Catholicisme et représentants religieux: La phrase du jour : Réchauffons nos cœurs pour éviter le réchauffement climatique. Voir l’encyclique du pape François et le texte des représentants religieux pour qui la crise climatique est un défi spirittuel et moral.
Croyance non confessionnelle et athéisme : Quelle que soit la croyance en un Dieu transcendant (pour les croyants) ou immanent pour les athées. Le fait que chacun soit là est constaté, mais ne peut pas être expliqué au niveau du pourquoi. Les sciences le tentent au niveau du comment. L’environnement comme les sciences, les cultures, les arts, les textes sacrés et de sagesse sont des productions de l’humanité. Ils doivent être respectés comme tel.
Entre chrétiens, musulmans, juifs, bouddhistes, croyants universels, croyants sans religion et autres, nous avons eu des témoignages pleins de bienveillance et d’envie de se connaître ! En disant que ce qu’on appelle Dieu, l’Amour, la Vie, l’Univers, le Tout,… est bien plus grand que les religions qui peuvent être des chemins pour y accéder.

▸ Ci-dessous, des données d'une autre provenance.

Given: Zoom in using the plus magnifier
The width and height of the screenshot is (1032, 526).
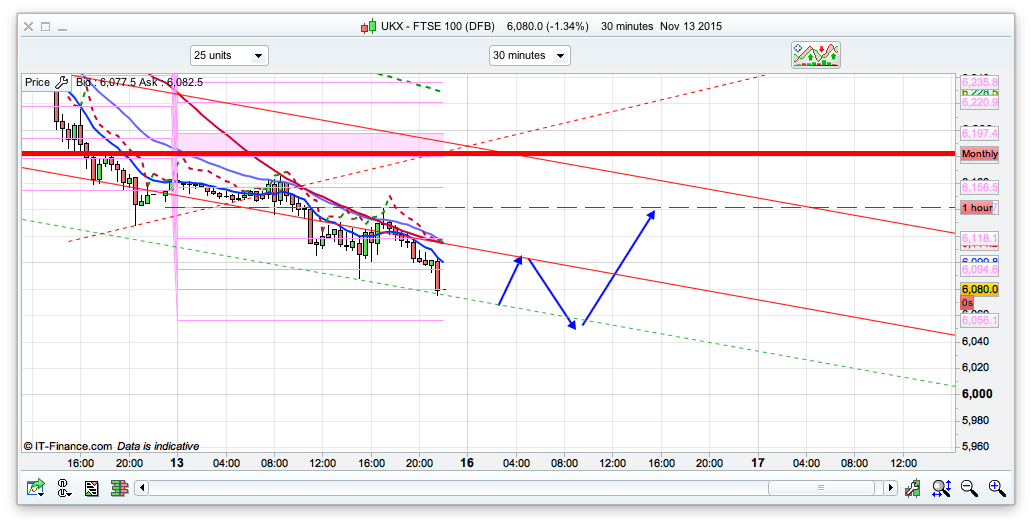Looking at the screenshot, I should 997,488.
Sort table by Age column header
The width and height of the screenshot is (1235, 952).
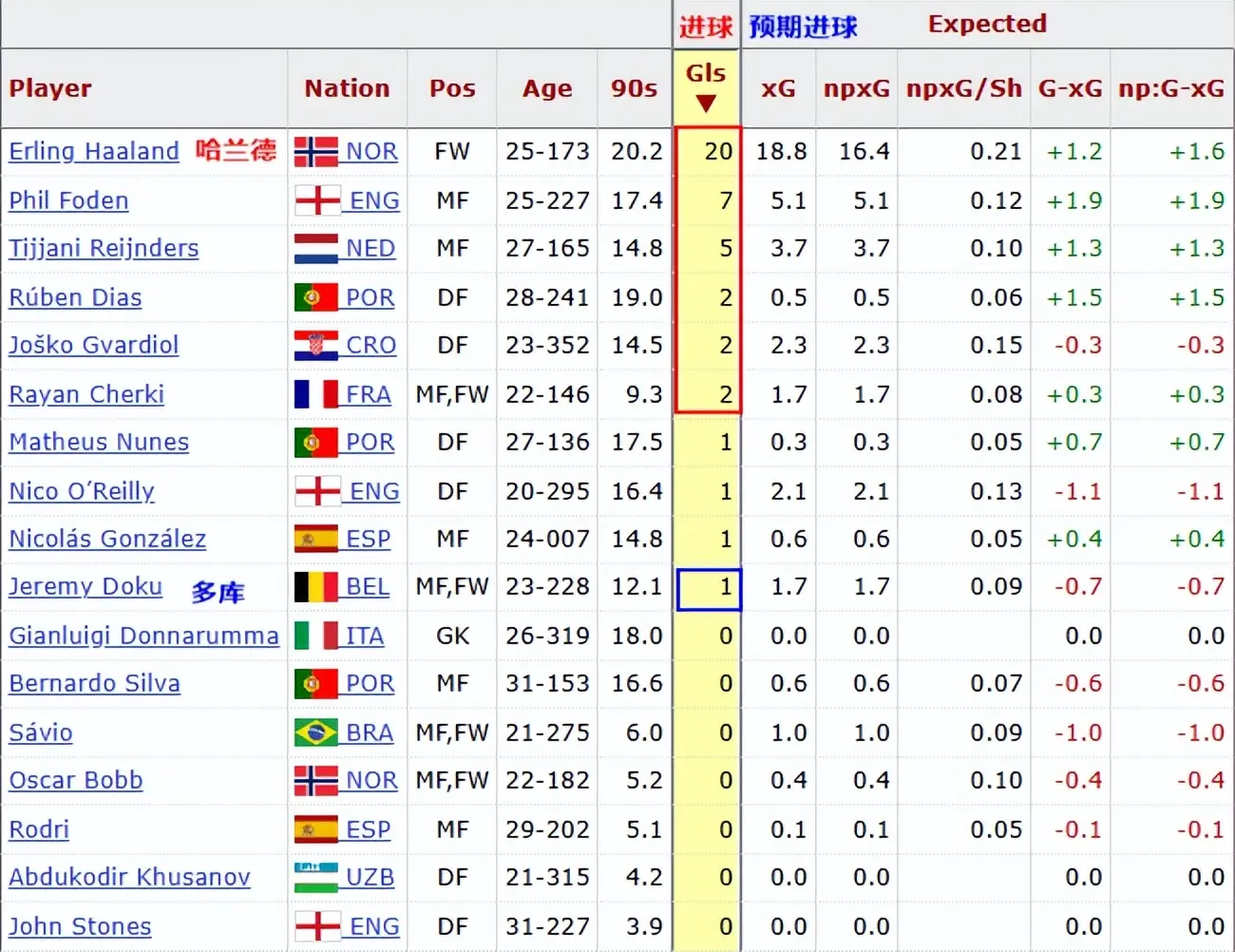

D’autant plus que ce n’est pas fini : Mounira, une femme musulmane, engagée dans la marche blanche d’Échirolles, nous a « réquisitionnés », à commencer par les jeunes de Coexister qui avaient un stand à côté de D&S, pour participer le vendredi 2 octobre à la grande rencontre étant la journée mondiale de la non-violence et le jour anniversaire de la première marche blanche suite au meurtre de Kévin et Sofiane à Échirolles, il y a 3 ans. Drame qui a inspiré la chanson de Calogéro « Un jour au mauvais endroit ».